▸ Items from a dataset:
□ □ □ □ □
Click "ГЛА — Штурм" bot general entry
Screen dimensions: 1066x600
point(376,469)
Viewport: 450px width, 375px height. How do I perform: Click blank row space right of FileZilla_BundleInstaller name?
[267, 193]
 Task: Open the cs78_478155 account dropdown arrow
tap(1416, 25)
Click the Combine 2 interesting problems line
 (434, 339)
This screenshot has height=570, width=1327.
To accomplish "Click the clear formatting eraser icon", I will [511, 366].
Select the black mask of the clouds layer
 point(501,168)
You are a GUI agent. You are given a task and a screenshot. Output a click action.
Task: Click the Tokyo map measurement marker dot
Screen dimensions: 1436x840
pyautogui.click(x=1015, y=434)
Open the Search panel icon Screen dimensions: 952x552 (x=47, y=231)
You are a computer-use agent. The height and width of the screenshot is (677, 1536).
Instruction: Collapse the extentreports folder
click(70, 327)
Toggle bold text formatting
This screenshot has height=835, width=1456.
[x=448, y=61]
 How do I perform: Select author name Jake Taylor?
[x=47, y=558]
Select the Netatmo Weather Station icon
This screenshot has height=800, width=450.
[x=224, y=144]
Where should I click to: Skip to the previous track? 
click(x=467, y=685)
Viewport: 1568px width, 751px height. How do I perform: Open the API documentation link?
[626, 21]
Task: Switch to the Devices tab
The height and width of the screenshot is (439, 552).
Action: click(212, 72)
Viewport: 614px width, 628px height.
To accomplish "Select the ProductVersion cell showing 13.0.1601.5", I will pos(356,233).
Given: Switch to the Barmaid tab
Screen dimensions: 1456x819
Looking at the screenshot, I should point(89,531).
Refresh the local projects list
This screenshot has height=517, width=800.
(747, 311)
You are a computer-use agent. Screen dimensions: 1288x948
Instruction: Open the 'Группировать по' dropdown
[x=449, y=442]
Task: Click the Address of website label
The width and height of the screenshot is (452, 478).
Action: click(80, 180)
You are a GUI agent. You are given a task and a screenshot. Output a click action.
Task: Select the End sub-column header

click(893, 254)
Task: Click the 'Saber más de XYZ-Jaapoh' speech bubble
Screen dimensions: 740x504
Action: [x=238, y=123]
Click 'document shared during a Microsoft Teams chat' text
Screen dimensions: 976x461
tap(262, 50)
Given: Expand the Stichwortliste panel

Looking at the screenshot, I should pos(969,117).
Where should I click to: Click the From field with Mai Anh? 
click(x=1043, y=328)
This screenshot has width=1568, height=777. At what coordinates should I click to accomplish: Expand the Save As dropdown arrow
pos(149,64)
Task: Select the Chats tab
□ □ □ □ □
▸ Task brief: Rewrite the data above, changing each "Screen dimensions" to "Display size" and keeping everything else the same.

▸ Written response:
Click "ГЛА — Штурм" bot general entry
Display size: 1066x600
point(376,469)
Viewport: 450px width, 375px height. How do I perform: Click blank row space right of FileZilla_BundleInstaller name?
[267, 193]
 Task: Open the cs78_478155 account dropdown arrow
tap(1416, 25)
Click the Combine 2 interesting problems line
 (434, 339)
This screenshot has height=570, width=1327.
To accomplish "Click the clear formatting eraser icon", I will [511, 366].
Select the black mask of the clouds layer
 point(501,168)
You are a GUI agent. You are given a task and a screenshot. Output a click action.
Task: Click the Tokyo map measurement marker dot
Display size: 1436x840
pyautogui.click(x=1015, y=434)
Open the Search panel icon Display size: 952x552 (x=47, y=231)
You are a computer-use agent. The height and width of the screenshot is (677, 1536).
Instruction: Collapse the extentreports folder
click(70, 327)
Toggle bold text formatting
This screenshot has height=835, width=1456.
[x=448, y=61]
 How do I perform: Select author name Jake Taylor?
[x=47, y=558]
Select the Netatmo Weather Station icon
This screenshot has height=800, width=450.
[x=224, y=144]
Where should I click to: Skip to the previous track? 
click(x=467, y=685)
Viewport: 1568px width, 751px height. How do I perform: Open the API documentation link?
[626, 21]
Task: Switch to the Devices tab
The height and width of the screenshot is (439, 552).
Action: click(212, 72)
Viewport: 614px width, 628px height.
To accomplish "Select the ProductVersion cell showing 13.0.1601.5", I will pos(356,233).
Given: Switch to the Barmaid tab
Display size: 1456x819
Looking at the screenshot, I should point(89,531).
Refresh the local projects list
This screenshot has height=517, width=800.
(747, 311)
You are a computer-use agent. Display size: 1288x948
Instruction: Open the 'Группировать по' dropdown
[x=449, y=442]
Task: Click the Address of website label
The width and height of the screenshot is (452, 478).
Action: click(80, 180)
You are a GUI agent. You are given a task and a screenshot. Output a click action.
Task: Select the End sub-column header

click(893, 254)
Task: Click the 'Saber más de XYZ-Jaapoh' speech bubble
Display size: 740x504
Action: [x=238, y=123]
Click 'document shared during a Microsoft Teams chat' text
Display size: 976x461
tap(262, 50)
Given: Expand the Stichwortliste panel

Looking at the screenshot, I should pos(969,117).
Where should I click to: Click the From field with Mai Anh? 
click(x=1043, y=328)
This screenshot has width=1568, height=777. At what coordinates should I click to accomplish: Expand the Save As dropdown arrow
pos(149,64)
Task: Select the Chats tab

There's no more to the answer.